DIRECTION 1: In the article on inflation linked bonds, how much has West Texas Intermediate oil risen since the start of the year?
DIRECTION 2: Reproduce the article on inflation linked bonds word for word, from "A forgotten treasure" up to and including "outbreak in inflation.".
DIRECTION 3: Carry the article on inflation linked bonds further, picking up after its last sentence.

READING PASSAGE:
========

Thursday 05 July 2018 by FIIG Securities treasure-chest Trade opportunities

A forgotten treasure – inflation linked bonds

If you are looking for low risk, long term stability, inflation linked bonds are a good investment to anchor your portfolio. They generally finance monopoly like infrastructure assets where income is linked to inflation, with good cashflows, which is perfect for bond investors


Inflation linked bonds deserve a place in every portfolio. Even though inflation is low, as it has been for some time, it is essential to protect against an outbreak in inflation.

Oil price rising – a key contributor to inflation

While there are many factors that can influence inflation, such as full employment, the exchange rate and international financial markets, rising oil prices can contribute.

Did you know the price of oil has been gradually rising since the start of the year? West Texas Intermediate (WTI) is up a significant 24% to USD74 per barrel, while Brent, another oil benchmark is up 22% to USD77.5 per barrel. The price of oil is important in an economy as it impacts costs and can push inflation higher if passed onto consumers. Think about the cost to manufacture and the cost to transport by road and air.

Rising fuel contributes to rising costs and flows through to higher prices. Higher prices contribute to inflationary pressure.

========

DATA SEGMENT:

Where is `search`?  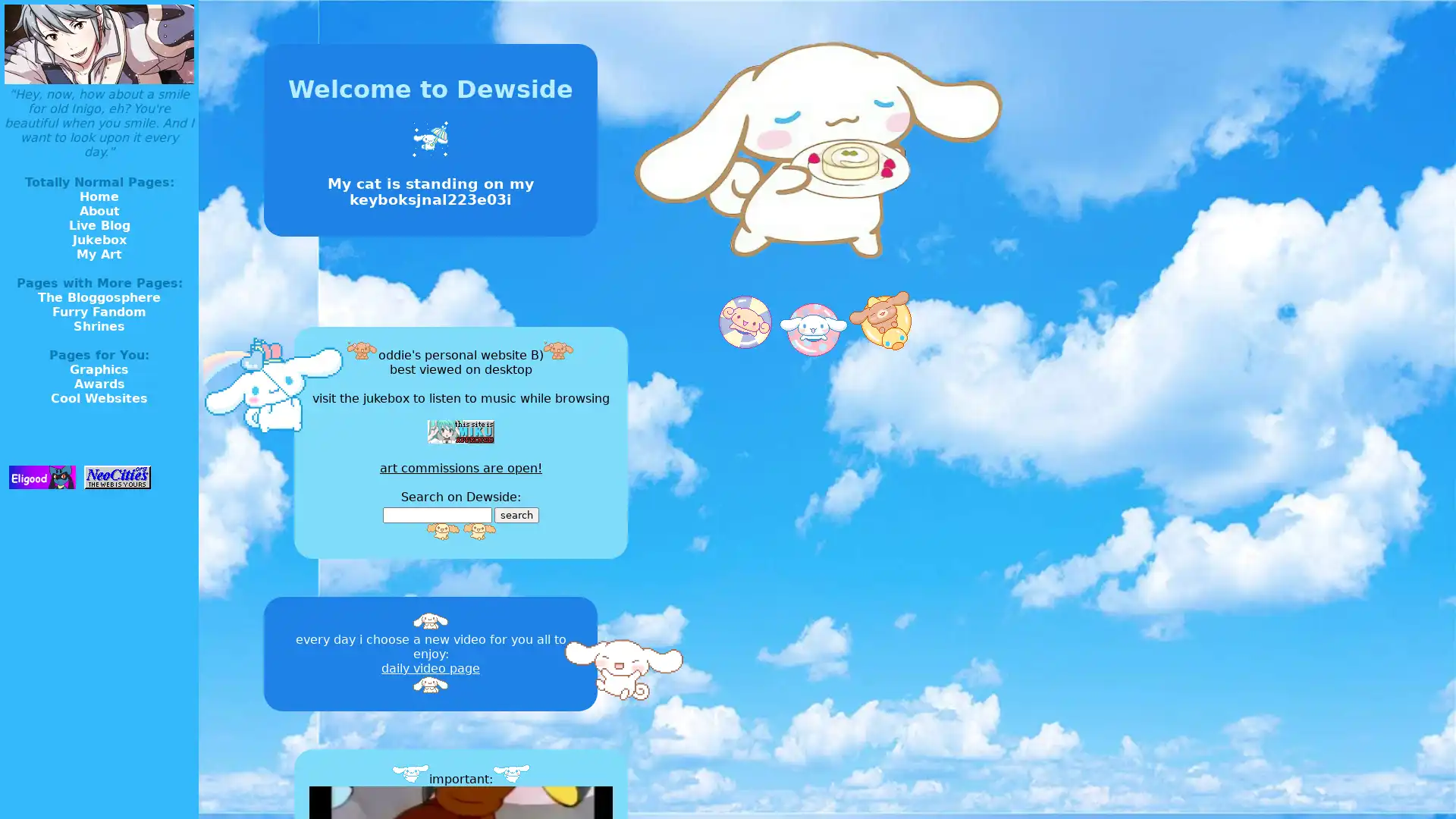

========

REPLY 1: It is up 24%, to USD74 per barrel.

REPLY 2:
A forgotten treasure – inflation linked bonds

If you are looking for low risk, long term stability, inflation linked bonds are a good investment to anchor your portfolio. They generally finance monopoly like infrastructure assets where income is linked to inflation, with good cashflows, which is perfect for bond investors


Inflation linked bonds deserve a place in every portfolio. Even though inflation is low, as it has been for some time, it is essential to protect against an outbreak in inflation.

REPLY 3:
Source: Investing.com

While we don’t expect rising oil prices to lead to any break out in inflation, it’s one of the risks that could harm the purchasing power of your portfolio should it take hold.

Thus, I’ve always liked the protection offered by inflation linked bonds:

  1. They are one of the only instruments that offer a hedge against inflation. Rates of return are quoted as CPI + a fixed margin. No matter how high CPI goes, returns on the bonds will be determined by CPI rates. It’s worth noting in most issues there is usually a floor, that means deflation is limited to the issue price of the bond. While rampant inflation has been absent for many years, past break-outs where it reached double digit figures serve to remind investors, especially if you no longer have any protection via wages, that you absolutely need some inflation protection in your portfolio.
  2. There are two different types of bonds available. One that better suits those in accumulation – capital indexed bonds, and the other that suits those in drawdown – indexed annuity bonds.
    1. While income is about half or less with capital indexed bonds at the moment, CPI is contributing to capital over time, great for those building wealth within super and wanting inflation protection at the same time.
    2. Indexed annuity bonds may be better for SMSFs in drawdown, helping return capital and meet minimum withdrawal requirements as retirees age.
  3. Margins over inflation are close to deposit rates for some investment grade bonds, providing a reliable income and chance to outperform fixed rate comparables, should inflation rise.

Below is a selection of available bonds.

Company Credit rating Maturity date Coupon Bond type  Yield (CPI+)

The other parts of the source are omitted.